[Clas12_first_exp] CLAS12 First experiment meeting 12/19 @ 8:30 in F224/25

Raffaella De Vita Raffaella.Devita at ge.infn.it
Thu Dec 20 10:40:24 EST 2018


Dear FX,
the reason to develop a new SWIF workflow for decoding jobs is indeed to make the whole process more efficient than what we had so far, by finding and eliminating bottlenecks. Once more tests will be completed, we will be able to have a new estimate of the time needed to decode a given number of files. In the meantime, I assume there will be a final run list and number of files to be decoded to estimate the time for the whole process.

It would certainly be important to try to do as much as possible before data taking will resume at the end of January. However, even after that, raw data writing will engage only part of the available tape drives (CLAS12 is now using only one): if tape drives availability will be the bottleneck, we will have to negotiate to have one drive reserved for the decoding process. For what concerns writing decoded files to tape, the process will be lighter than reading because hipo files are 4 times smaller than raw evio and, also for that, we can negotiate having a dedicated volume to ensure we will write the files sequentially on a tape.

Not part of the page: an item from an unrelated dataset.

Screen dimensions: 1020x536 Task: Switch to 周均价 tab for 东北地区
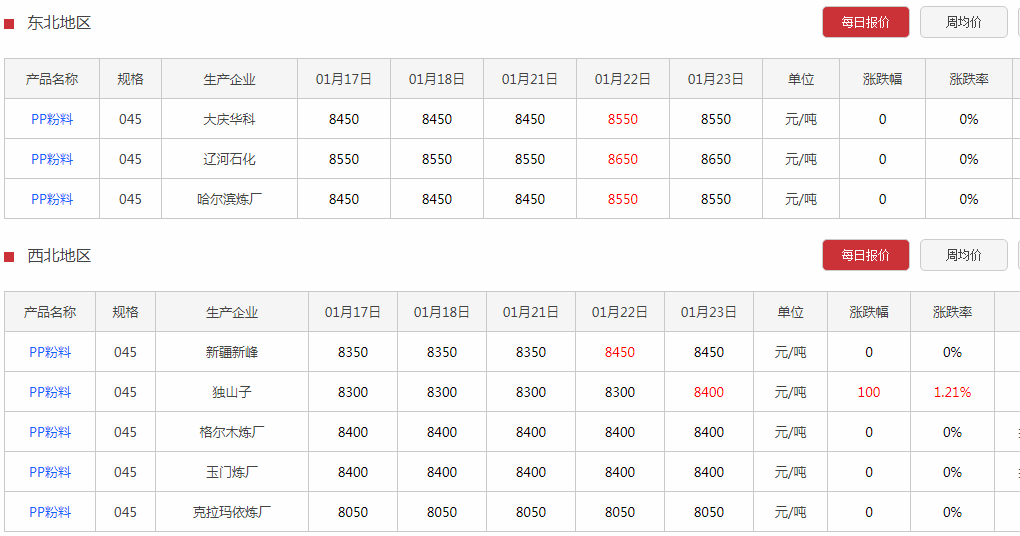(x=963, y=22)
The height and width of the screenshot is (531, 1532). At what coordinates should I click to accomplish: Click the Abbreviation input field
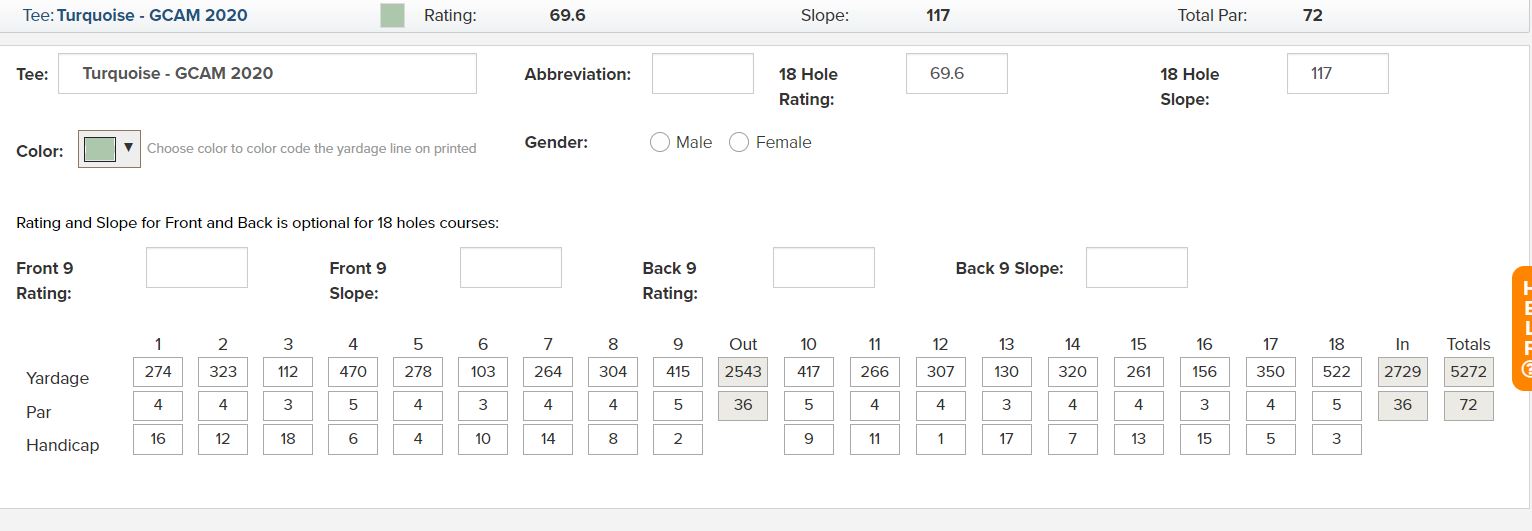[x=702, y=74]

During the decoding process, it will be important to plan efficiently other data processing activities:
- In February RG-B will be processing routinely data for monitoring/calibration purposes but, making use of the case pinning options we have in place, they will be able to minimise the needs for tape access.
- For RG-A, calibration activities will probably continue in January-February: to minimize the interference with the decoding process, it would be advisable to decode now all the files that are needed for calibration, pinning the output on cache so that no further access to tape will be needed.

Best regards,
	Raffaella


> On 20 Dec 2018, at 02:08, Francois-Xavier Girod <fxgirod at jlab.org> wrote:
> 
> Here is a very rough order of magnitude estimation of the time required for decoding. We selected 456 runs for the calibration timeline. Some of those are special runs like luminosity scan or empty target, even a couple random trigger runs. Nevertheless, I believe we have more than 400 production runs. To process 400 runs in 40 days would demand decoding 10 runs a day. This is about or more than twice what we achieved in the past when the accelerator is running. One can also compare a rate of 10 runs a day with the average number of runs we write on tape while taking data, keeping in mind that writing data has a much higher priority than reading back.
> 
> At this point we should anticipate that we will decode and cook in parallel. I am not certain how that interferes with the current plans to write on tape. We need to make sure that we do not write decoded files and reconstructed files on the same tapes.